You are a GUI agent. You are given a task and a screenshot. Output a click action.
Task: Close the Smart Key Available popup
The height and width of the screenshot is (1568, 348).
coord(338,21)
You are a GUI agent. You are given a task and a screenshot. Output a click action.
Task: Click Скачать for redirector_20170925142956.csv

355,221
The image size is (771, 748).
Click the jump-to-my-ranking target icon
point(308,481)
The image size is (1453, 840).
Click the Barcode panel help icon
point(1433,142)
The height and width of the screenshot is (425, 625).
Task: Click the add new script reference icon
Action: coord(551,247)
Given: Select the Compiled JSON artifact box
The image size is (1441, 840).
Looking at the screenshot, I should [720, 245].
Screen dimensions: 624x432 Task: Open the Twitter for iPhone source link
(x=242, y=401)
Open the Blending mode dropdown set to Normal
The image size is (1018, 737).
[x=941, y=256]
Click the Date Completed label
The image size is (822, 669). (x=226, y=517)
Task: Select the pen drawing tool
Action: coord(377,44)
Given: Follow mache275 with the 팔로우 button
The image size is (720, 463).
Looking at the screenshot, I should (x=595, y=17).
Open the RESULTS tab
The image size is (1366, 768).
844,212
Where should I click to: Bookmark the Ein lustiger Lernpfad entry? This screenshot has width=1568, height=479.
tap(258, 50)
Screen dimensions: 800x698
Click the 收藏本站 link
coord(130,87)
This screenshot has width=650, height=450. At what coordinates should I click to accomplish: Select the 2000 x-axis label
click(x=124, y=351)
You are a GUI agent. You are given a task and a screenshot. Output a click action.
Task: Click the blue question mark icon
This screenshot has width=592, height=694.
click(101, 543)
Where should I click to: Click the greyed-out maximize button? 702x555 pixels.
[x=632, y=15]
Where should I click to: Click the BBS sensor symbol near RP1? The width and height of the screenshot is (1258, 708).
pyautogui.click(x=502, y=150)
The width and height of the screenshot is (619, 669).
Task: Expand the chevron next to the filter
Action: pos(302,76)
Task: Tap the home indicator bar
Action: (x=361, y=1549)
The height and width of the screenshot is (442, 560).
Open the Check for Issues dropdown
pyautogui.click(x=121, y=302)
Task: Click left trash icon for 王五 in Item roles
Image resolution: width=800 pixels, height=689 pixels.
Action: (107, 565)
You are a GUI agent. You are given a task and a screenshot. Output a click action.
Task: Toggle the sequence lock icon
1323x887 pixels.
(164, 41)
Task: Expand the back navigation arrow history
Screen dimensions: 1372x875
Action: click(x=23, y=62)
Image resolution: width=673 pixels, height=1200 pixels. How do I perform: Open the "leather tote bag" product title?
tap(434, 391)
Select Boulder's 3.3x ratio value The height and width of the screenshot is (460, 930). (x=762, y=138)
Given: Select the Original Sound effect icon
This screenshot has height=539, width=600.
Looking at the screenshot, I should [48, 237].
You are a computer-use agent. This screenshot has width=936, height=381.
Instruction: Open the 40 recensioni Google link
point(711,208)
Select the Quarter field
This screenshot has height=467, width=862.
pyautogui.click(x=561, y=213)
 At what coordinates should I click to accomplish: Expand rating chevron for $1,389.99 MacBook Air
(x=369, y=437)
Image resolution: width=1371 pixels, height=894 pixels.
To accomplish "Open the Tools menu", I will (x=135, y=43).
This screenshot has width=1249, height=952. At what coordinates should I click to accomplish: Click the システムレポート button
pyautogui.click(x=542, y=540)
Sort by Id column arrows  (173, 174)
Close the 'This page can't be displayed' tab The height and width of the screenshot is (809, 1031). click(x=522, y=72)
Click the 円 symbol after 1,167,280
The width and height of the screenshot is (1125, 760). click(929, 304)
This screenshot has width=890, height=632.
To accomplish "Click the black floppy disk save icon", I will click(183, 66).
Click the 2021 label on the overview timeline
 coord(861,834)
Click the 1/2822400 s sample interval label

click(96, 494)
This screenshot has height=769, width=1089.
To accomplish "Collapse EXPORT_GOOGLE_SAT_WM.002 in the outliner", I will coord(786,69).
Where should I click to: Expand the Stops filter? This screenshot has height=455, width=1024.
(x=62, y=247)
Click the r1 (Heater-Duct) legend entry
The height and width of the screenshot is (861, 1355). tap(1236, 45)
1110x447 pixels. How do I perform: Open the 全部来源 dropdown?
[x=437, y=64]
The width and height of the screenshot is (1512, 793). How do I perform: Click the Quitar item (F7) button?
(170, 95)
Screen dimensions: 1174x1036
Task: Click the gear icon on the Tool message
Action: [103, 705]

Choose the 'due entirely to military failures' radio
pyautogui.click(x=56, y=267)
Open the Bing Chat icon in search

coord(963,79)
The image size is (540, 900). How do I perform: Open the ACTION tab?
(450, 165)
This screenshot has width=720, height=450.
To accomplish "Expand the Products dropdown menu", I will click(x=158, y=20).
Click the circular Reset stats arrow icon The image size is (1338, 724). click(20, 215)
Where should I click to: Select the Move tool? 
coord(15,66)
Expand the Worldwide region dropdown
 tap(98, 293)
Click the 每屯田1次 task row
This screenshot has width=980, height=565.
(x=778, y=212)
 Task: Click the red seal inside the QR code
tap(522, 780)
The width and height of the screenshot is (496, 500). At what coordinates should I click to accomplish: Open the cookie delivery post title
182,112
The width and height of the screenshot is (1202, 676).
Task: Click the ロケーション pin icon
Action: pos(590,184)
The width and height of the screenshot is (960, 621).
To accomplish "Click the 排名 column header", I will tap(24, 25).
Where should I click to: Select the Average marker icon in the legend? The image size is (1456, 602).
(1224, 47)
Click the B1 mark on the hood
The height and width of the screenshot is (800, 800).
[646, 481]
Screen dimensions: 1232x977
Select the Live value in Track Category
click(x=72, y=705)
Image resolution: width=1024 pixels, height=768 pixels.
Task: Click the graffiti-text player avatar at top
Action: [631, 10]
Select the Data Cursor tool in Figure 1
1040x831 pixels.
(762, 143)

= = = =

▶ _Directions for this task_:
Look at the entries above. Then set all of them down again exactly.

▶ _Task solution_:
You are a GUI agent. You are given a task and a screenshot. Output a click action.
Task: Close the Smart Key Available popup
The height and width of the screenshot is (1568, 348).
coord(338,21)
You are a GUI agent. You are given a task and a screenshot. Output a click action.
Task: Click Скачать for redirector_20170925142956.csv

355,221
The image size is (771, 748).
Click the jump-to-my-ranking target icon
point(308,481)
The image size is (1453, 840).
Click the Barcode panel help icon
point(1433,142)
The height and width of the screenshot is (425, 625).
Task: Click the add new script reference icon
Action: coord(551,247)
Given: Select the Compiled JSON artifact box
The image size is (1441, 840).
Looking at the screenshot, I should [720, 245].
Screen dimensions: 624x432 Task: Open the Twitter for iPhone source link
(x=242, y=401)
Open the Blending mode dropdown set to Normal
The image size is (1018, 737).
[x=941, y=256]
Click the Date Completed label
The image size is (822, 669). (x=226, y=517)
Task: Select the pen drawing tool
Action: coord(377,44)
Given: Follow mache275 with the 팔로우 button
The image size is (720, 463).
Looking at the screenshot, I should (x=595, y=17).
Open the RESULTS tab
The image size is (1366, 768).
844,212
Where should I click to: Bookmark the Ein lustiger Lernpfad entry? This screenshot has width=1568, height=479.
tap(258, 50)
Screen dimensions: 800x698
Click the 收藏本站 link
coord(130,87)
This screenshot has width=650, height=450. At what coordinates should I click to accomplish: Select the 2000 x-axis label
click(x=124, y=351)
You are a GUI agent. You are given a task and a screenshot. Output a click action.
Task: Click the blue question mark icon
This screenshot has width=592, height=694.
click(101, 543)
Where should I click to: Click the greyed-out maximize button? 702x555 pixels.
[x=632, y=15]
Where should I click to: Click the BBS sensor symbol near RP1? The width and height of the screenshot is (1258, 708).
pyautogui.click(x=502, y=150)
The width and height of the screenshot is (619, 669).
Task: Expand the chevron next to the filter
Action: pos(302,76)
Task: Tap the home indicator bar
Action: (x=361, y=1549)
The height and width of the screenshot is (442, 560).
Open the Check for Issues dropdown
pyautogui.click(x=121, y=302)
Task: Click left trash icon for 王五 in Item roles
Image resolution: width=800 pixels, height=689 pixels.
Action: (107, 565)
You are a GUI agent. You are given a task and a screenshot. Output a click action.
Task: Toggle the sequence lock icon
1323x887 pixels.
(164, 41)
Task: Expand the back navigation arrow history
Screen dimensions: 1372x875
Action: click(x=23, y=62)
Image resolution: width=673 pixels, height=1200 pixels. How do I perform: Open the "leather tote bag" product title?
tap(434, 391)
Select Boulder's 3.3x ratio value The height and width of the screenshot is (460, 930). (x=762, y=138)
Given: Select the Original Sound effect icon
This screenshot has height=539, width=600.
Looking at the screenshot, I should [48, 237].
You are a computer-use agent. This screenshot has width=936, height=381.
Instruction: Open the 40 recensioni Google link
point(711,208)
Select the Quarter field
This screenshot has height=467, width=862.
pyautogui.click(x=561, y=213)
 At what coordinates should I click to accomplish: Expand rating chevron for $1,389.99 MacBook Air
(x=369, y=437)
Image resolution: width=1371 pixels, height=894 pixels.
To accomplish "Open the Tools menu", I will (x=135, y=43).
This screenshot has width=1249, height=952. At what coordinates should I click to accomplish: Click the システムレポート button
pyautogui.click(x=542, y=540)
Sort by Id column arrows  (173, 174)
Close the 'This page can't be displayed' tab The height and width of the screenshot is (809, 1031). click(x=522, y=72)
Click the 円 symbol after 1,167,280
The width and height of the screenshot is (1125, 760). click(929, 304)
This screenshot has width=890, height=632.
To accomplish "Click the black floppy disk save icon", I will click(183, 66).
Click the 2021 label on the overview timeline
 coord(861,834)
Click the 1/2822400 s sample interval label

click(96, 494)
This screenshot has height=769, width=1089.
To accomplish "Collapse EXPORT_GOOGLE_SAT_WM.002 in the outliner", I will coord(786,69).
Where should I click to: Expand the Stops filter? This screenshot has height=455, width=1024.
(x=62, y=247)
Click the r1 (Heater-Duct) legend entry
The height and width of the screenshot is (861, 1355). tap(1236, 45)
1110x447 pixels. How do I perform: Open the 全部来源 dropdown?
[x=437, y=64]
The width and height of the screenshot is (1512, 793). How do I perform: Click the Quitar item (F7) button?
(170, 95)
Screen dimensions: 1174x1036
Task: Click the gear icon on the Tool message
Action: [103, 705]

Choose the 'due entirely to military failures' radio
pyautogui.click(x=56, y=267)
Open the Bing Chat icon in search

coord(963,79)
The image size is (540, 900). How do I perform: Open the ACTION tab?
(450, 165)
This screenshot has width=720, height=450.
To accomplish "Expand the Products dropdown menu", I will click(x=158, y=20).
Click the circular Reset stats arrow icon The image size is (1338, 724). click(20, 215)
Where should I click to: Select the Move tool? 
coord(15,66)
Expand the Worldwide region dropdown
 tap(98, 293)
Click the 每屯田1次 task row
This screenshot has width=980, height=565.
(x=778, y=212)
 Task: Click the red seal inside the QR code
tap(522, 780)
The width and height of the screenshot is (496, 500). At what coordinates should I click to accomplish: Open the cookie delivery post title
182,112
The width and height of the screenshot is (1202, 676).
Task: Click the ロケーション pin icon
Action: pos(590,184)
The width and height of the screenshot is (960, 621).
To accomplish "Click the 排名 column header", I will tap(24, 25).
Where should I click to: Select the Average marker icon in the legend? The image size is (1456, 602).
(1224, 47)
Click the B1 mark on the hood
The height and width of the screenshot is (800, 800).
[646, 481]
Screen dimensions: 1232x977
Select the Live value in Track Category
click(x=72, y=705)
Image resolution: width=1024 pixels, height=768 pixels.
Task: Click the graffiti-text player avatar at top
Action: [631, 10]
Select the Data Cursor tool in Figure 1
1040x831 pixels.
(762, 143)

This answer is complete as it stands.